Reina Washio (鷲尾伶菜; Washio Reina, born January 20, 1994) is a Japanese singer, performer and model. She is a former member of J-Pop group E-girls and former member of Flower.

For her solo activities she uses the stage name Rei (伶). Washio is represented with LDH.

Early life 
Reina Washio was born on January 20, 1994, in Karatsu, Saga Prefecture, Japan. Since kindergarten, she had the dream of becoming a singer. However, she did not have the confidence to sing in public and was a shy child. A changing point in her life was attending a concert from Exile at Fukuoka Dome with her mother. Washio was so impressed by their performance that after learning an EXPG (a talent school run by LDH) would open in Fukuoka, she started attending it in her first year of high school. To be able to pay the fees of EXPG Fukuoka, she worked a part-time job in Karatsu. Washio dropped out from school after her first year of high school to focus on becoming a singer. Besides Exile, Japanese singer JUJU was another big musical influence during her childhood.

Career 
In 2011, after attending EXPG Fukuoka for two years, Washio participated in the EXILE Presents VOCAL BATTLE AUDITION 3 ~For Girls~ in the vocal section. On July 26, during an E-Girls SHOW event in SHIBUYA-AX, it was revealed that she was one of the winners of the VOCAL BATTLE AUDITION 3 and was added to Flower as a vocalist. On that same day, she was also announced as a new member of E-girls, having a concurrent position between the group and Flower. On October 12, 2011, Washio made her debut with Flower with the single "Still".

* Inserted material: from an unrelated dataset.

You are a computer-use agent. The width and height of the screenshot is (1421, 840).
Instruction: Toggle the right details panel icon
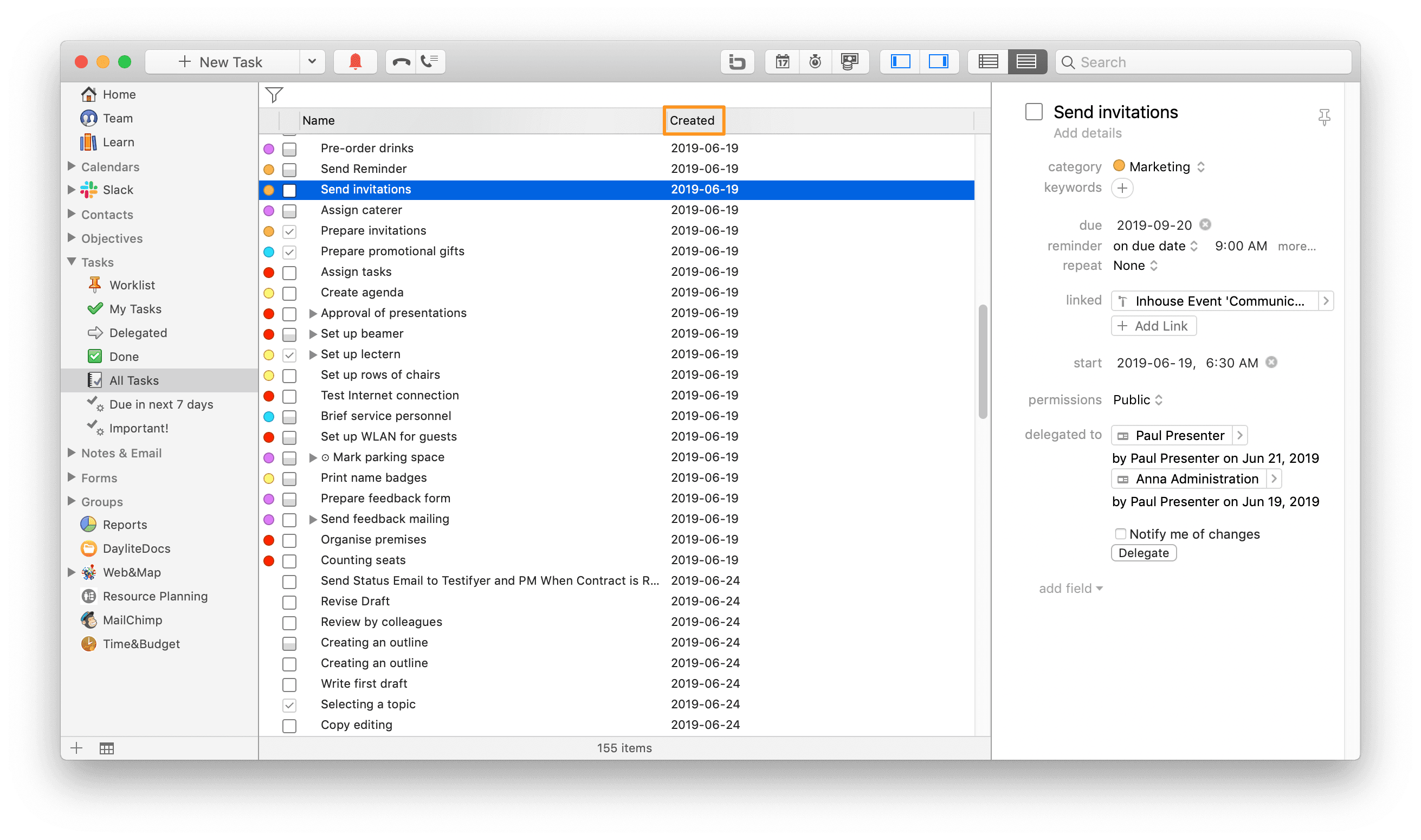point(939,62)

In September 2015 she made her debut as a model in the November issue of the Japanese fashion magazine LARME. In the same year, she made her first appearance as a voice actress in the anime series Kindaichi Shonen Case Book R - Bloodless Murder Case -.

On September 20, 2019, with the announcement of Flower's disbandment set for the end of that month, Washio revealed that she would approach her new goal of solo activities while being member of E-girls. On December 22, with the announcement of E-girls' disbandment set for around the end of 2020, it was revealed that Washio would be making her solo debut.

On January 31, 2020, it was announced that she would be singing the theme song of the movie Shousetsu no Kamisama / The God of Novels, titled "Call Me Sick", and an insert song of the soundtrack titled "Konna Sekai ni Shita no wa Dare da". It was also revealed that she would be using the stage name Rei (伶) for her solo activities.

On April 13, 2022, she released her first solo album called "Just Wanna Sing."

Personal life 
Washio has a close friendship with singer MACO and the combination of the two is called Washimaco (わしまこ). They collaborated on the song "Dear My Friend" which was released in June 2018.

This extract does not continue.